### AIM
Collect every line of the items below that contains the string "resolution", copying each one in full.

### DATA PROVIDED

--- start ---

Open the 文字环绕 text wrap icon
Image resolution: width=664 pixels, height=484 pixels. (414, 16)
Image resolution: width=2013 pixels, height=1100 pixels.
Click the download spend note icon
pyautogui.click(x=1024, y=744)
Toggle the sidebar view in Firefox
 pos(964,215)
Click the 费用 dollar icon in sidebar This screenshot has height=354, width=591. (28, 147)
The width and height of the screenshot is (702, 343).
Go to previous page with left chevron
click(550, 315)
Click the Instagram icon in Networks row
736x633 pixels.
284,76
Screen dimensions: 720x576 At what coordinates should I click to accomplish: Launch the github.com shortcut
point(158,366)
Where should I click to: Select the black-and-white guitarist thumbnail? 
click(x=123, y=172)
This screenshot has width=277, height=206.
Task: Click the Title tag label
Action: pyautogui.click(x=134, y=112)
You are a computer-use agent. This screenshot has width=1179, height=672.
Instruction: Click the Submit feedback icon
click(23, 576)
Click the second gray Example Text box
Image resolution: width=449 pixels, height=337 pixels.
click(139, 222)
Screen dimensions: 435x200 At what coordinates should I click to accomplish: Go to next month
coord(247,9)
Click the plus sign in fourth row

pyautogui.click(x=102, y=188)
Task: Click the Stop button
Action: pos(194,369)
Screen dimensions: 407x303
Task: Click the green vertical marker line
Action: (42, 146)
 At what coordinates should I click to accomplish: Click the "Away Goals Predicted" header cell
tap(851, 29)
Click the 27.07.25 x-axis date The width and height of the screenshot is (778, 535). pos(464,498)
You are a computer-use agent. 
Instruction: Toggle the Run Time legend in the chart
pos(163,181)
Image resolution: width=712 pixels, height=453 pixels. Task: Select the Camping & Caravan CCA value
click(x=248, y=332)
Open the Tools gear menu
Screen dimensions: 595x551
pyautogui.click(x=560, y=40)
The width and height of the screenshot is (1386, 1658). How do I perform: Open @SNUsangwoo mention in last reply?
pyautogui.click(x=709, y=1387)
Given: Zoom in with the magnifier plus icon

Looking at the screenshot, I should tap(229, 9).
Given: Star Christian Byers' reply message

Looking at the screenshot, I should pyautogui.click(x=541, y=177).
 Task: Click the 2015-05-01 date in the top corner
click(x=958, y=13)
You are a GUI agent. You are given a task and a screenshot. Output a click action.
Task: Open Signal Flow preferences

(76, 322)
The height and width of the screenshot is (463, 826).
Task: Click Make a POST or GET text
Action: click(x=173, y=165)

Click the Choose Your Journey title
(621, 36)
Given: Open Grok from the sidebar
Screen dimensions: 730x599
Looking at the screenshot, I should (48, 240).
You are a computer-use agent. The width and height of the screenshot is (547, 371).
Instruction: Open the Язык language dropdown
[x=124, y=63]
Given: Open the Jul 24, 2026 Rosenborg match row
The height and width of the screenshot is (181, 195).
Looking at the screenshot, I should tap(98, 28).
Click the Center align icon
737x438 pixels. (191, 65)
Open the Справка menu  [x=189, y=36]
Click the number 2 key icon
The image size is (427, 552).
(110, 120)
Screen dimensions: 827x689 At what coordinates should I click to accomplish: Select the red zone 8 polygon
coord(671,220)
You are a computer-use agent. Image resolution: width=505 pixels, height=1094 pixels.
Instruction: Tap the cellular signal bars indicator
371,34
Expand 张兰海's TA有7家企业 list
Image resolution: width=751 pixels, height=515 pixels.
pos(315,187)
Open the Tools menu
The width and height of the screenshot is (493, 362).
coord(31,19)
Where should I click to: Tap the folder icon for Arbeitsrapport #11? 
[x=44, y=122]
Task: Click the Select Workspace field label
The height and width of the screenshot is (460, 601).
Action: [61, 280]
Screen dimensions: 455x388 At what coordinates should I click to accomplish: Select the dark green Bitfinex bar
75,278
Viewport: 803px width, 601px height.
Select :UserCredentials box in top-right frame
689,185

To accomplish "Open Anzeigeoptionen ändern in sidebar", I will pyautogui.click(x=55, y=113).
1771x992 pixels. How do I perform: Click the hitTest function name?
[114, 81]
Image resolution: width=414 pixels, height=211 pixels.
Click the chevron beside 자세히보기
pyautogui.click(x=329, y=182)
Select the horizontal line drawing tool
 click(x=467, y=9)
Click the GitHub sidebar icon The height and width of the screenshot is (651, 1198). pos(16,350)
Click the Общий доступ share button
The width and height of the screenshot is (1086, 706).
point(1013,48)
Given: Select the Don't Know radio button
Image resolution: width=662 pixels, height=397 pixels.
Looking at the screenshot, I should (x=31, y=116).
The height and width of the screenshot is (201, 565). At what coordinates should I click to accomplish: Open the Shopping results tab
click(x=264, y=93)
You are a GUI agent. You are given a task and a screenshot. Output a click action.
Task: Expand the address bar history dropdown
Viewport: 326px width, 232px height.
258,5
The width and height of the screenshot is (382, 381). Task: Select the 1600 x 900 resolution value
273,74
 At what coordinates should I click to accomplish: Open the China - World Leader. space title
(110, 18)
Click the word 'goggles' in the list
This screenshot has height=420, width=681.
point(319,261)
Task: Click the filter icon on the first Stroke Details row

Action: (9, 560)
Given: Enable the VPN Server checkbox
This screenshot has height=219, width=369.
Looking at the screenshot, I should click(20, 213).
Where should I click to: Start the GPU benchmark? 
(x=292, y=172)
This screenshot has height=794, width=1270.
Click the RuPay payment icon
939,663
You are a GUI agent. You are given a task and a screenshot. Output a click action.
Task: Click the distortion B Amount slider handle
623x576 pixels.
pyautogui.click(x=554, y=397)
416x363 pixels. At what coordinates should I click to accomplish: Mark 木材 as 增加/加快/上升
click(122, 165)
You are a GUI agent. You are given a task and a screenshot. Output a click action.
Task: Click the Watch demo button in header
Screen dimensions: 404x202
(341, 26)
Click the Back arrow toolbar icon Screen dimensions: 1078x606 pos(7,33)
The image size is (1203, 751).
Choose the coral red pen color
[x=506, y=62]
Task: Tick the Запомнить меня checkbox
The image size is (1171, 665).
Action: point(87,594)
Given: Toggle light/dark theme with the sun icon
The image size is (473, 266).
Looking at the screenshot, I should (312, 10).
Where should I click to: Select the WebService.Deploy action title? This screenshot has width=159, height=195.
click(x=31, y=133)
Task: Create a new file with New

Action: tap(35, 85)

--- end ---

### COMPLETE OUTPUT
Image resolution: width=664 pixels, height=484 pixels. (414, 16)
Image resolution: width=2013 pixels, height=1100 pixels.
Image resolution: width=449 pixels, height=337 pixels.
Image resolution: width=712 pixels, height=453 pixels. Task: Select the Camping & Caravan CCA value
You are a computer-use agent. Image resolution: width=505 pixels, height=1094 pixels.
Image resolution: width=751 pixels, height=515 pixels.
Image resolution: width=414 pixels, height=211 pixels.
Image resolution: width=662 pixels, height=397 pixels.
The width and height of the screenshot is (382, 381). Task: Select the 1600 x 900 resolution value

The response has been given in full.